WHAT YOU SHOULD DO:
Could you quote, word for word, the part of the records that begins with the line containing "Given: Click the Table Name input field" and runs through the end of the records, omitting the pictures?

(Text and item location records)
----------

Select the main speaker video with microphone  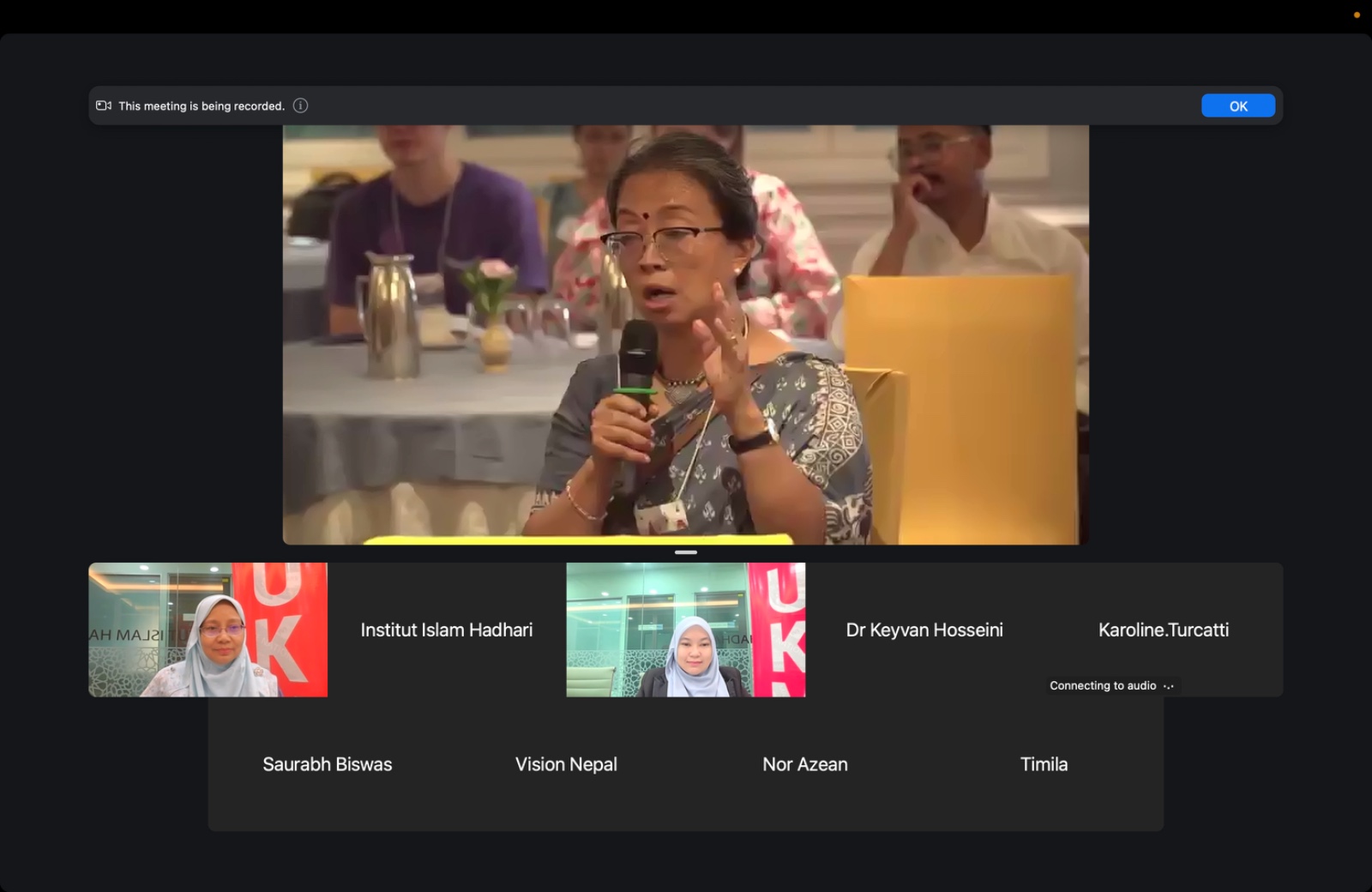pos(685,334)
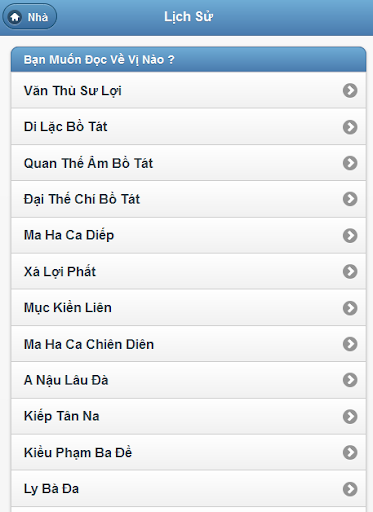Go back with the Nhà button
This screenshot has width=373, height=512.
coord(30,16)
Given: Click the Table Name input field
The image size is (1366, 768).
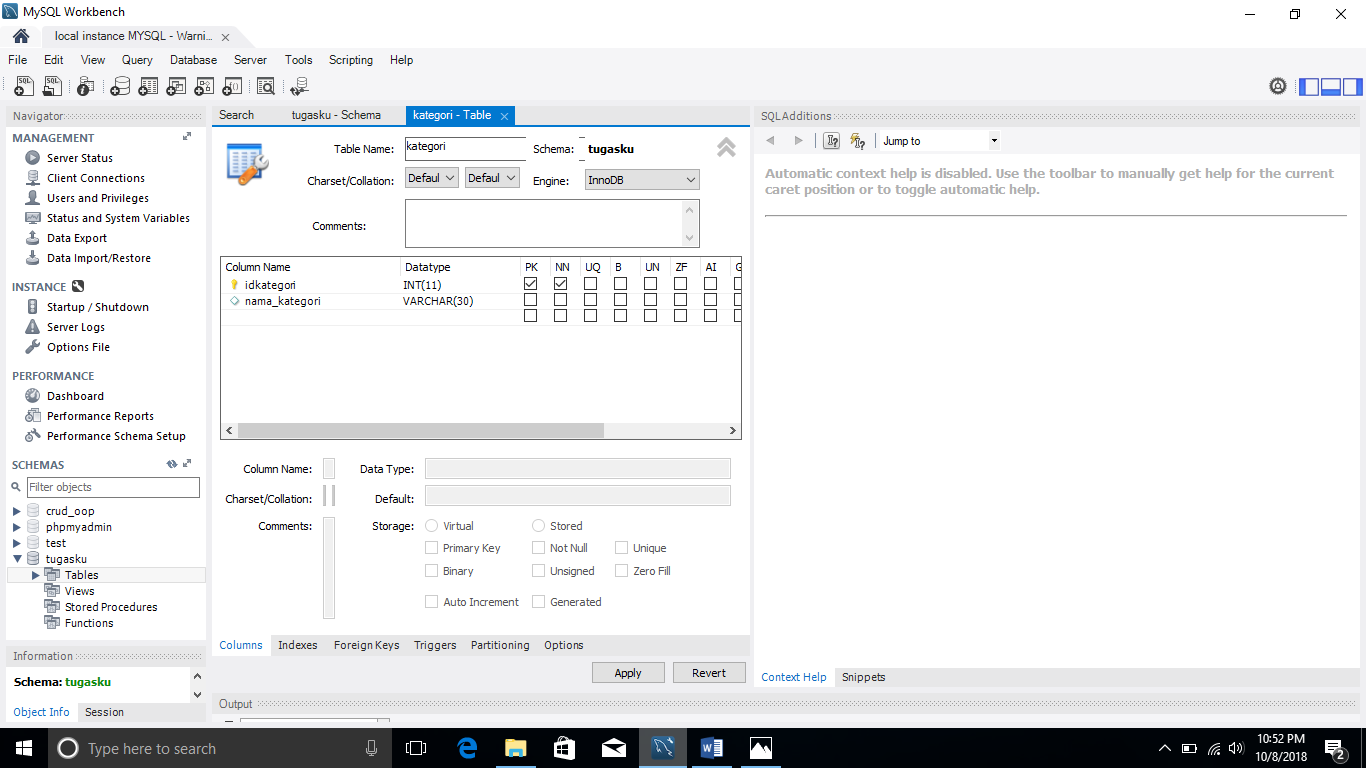Looking at the screenshot, I should pos(465,148).
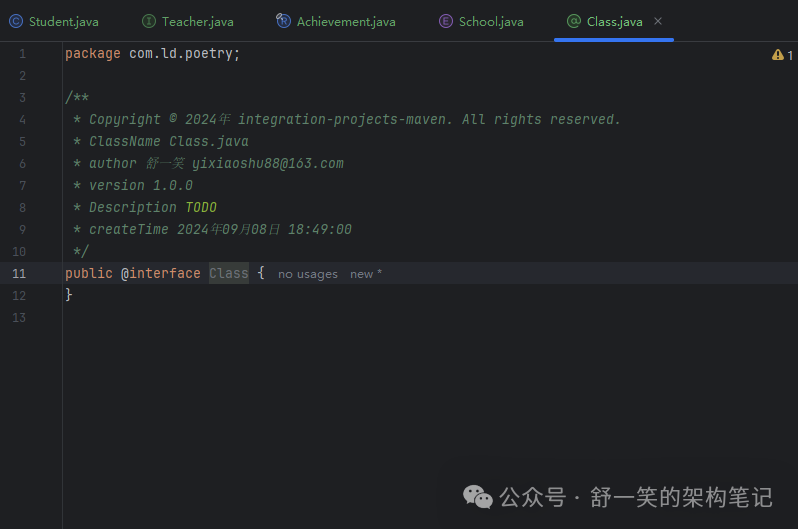Click the Achievement.java record icon
Viewport: 798px width, 529px height.
coord(284,21)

----------

ANSWER TO THIS EXERCISE:
Given: Click the Table Name input field
The image size is (1366, 768).
Looking at the screenshot, I should pos(465,148).
Click the Achievement.java record icon
Viewport: 798px width, 529px height.
coord(284,21)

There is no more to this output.